■ INSTRUCTIONS ■
1. Answer these questions using the text on the 2019 Israeli Labor Party leadership election.
(a) On what date did party members vote?
(b) What share of the first-round vote lets a candidate win without a run-off?
(c) Which ministerial post did Amir Peretz hold as part of Hatnuah?
2. Put this sentence from the text on the Labor Party leadership election into Spanish: "The leadership election was officially called on 7 June 2019."
3. Return the passage of the Labor leadership election text from "The leadership election was" up to and including "round is cancelled.", copied without any change.

Israeli Labor Party leadership election

The 2019 Israeli Labor Party leadership election was held following the announcement of the resignation of Avi Gabbay as leader of the Labor Party on 7 June 2019, after almost two years as leader, which he led into its worst election result in its history during the April 2019 Israeli legislative election.

The candidates were Amir Peretz, Itzik Shmuli, and Stav Shaffir. The vote of party members was held on 2 July 2019. Amir Peretz won the leadership election with 47% of the vote.

==Background==
Labor Party leader Avi Gabbay, who faced pressure to resign since he led the party in the April elections to its worst-ever showing, announced on 19 May 2019 that he would not run for re-election as leader of Labor, and that the party would hold primaries to select a new leader for the upcoming September elections.

The leadership election was officially called on 7 June 2019.

==Election rules==
Leadership elections in the Israeli Labor Party happen in a two-round vote, with the two leading candidates from the first round advancing into a run-off. If a candidate wins over 40% of the vote in the first round, he wins automatically, and the second round is cancelled.

== Candidates ==
Three major candidates ran in the Labor leadership election (and one minor candidate, David Landsman). All three major candidates were current Knesset members of the Labor Party. Due to the Labor Party's low standing in the polls, the campaign mainly focused on what parties the Labor Party should unite with to increase its power and remain above the Electoral threshold.

=== Amir Peretz ===
Amir Peretz was a Member of the Knesset for the Labor Party and served as its leader between 2006 and 2007; as leader of the Labor Party he brought the party to 19 seats in the Knesset and it became the second largest party in the Knesset. Notably, he received a large number of votes in Likud strongholds. After the elections, he joined Ehud Olmert's government as the Minister of Defense and served in that role from 2006-2007. After losing the leadership of the Labor Party to Ehud Barak, he left the party to join Tzipi Livni's Hatnuah. As part of Hatnuah, he served as Minister of the Environment from 2013-2014. During the Labor-Hatnuah joint list known as the Zionist Union, he returned to the Labor Party. In the primaries leading up to the April 2019 elections, Peretz fell behind some of the younger members of his party, and was placed sixth on the party's list. After the party's failure in the April elections, Peretz became his party's most veteran MK.

(Stored records)
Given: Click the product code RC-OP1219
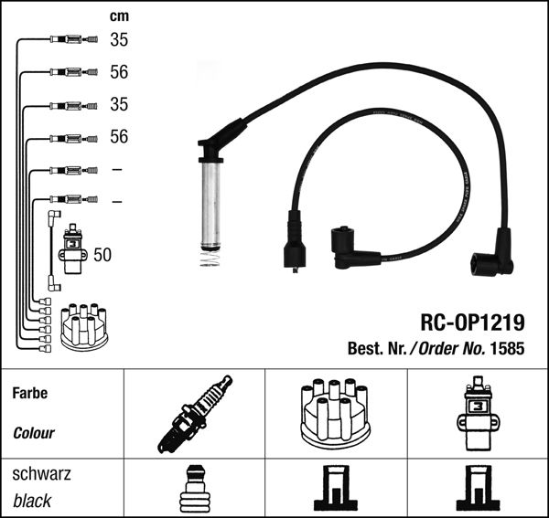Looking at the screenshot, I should (x=472, y=322).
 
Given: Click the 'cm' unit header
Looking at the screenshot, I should (x=119, y=16).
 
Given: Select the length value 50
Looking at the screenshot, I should (x=102, y=255).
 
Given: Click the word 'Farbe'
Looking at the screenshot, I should (x=30, y=394).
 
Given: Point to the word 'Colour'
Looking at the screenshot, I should (x=34, y=433).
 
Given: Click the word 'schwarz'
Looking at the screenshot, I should (x=41, y=474).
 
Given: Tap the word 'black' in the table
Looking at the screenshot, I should (x=32, y=501).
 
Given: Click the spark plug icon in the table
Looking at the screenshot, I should (x=194, y=414).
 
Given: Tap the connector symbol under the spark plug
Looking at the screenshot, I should (x=194, y=490).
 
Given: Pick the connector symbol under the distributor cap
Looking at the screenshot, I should (x=335, y=490).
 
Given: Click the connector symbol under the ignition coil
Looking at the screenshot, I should (x=477, y=490).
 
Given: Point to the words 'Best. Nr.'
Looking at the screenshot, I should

■ RESPONSES BY TASK ■
1.
(a) 2 July 2019
(b) Over 40% of the vote
(c) Minister of the Environment (2013-2014)

2. La elección del liderazgo fue convocada oficialmente el 7 de junio de 2019.

3.
The leadership election was officially called on 7 June 2019.

==Election rules==
Leadership elections in the Israeli Labor Party happen in a two-round vote, with the two leading candidates from the first round advancing into a run-off. If a candidate wins over 40% of the vote in the first round, he wins automatically, and the second round is cancelled.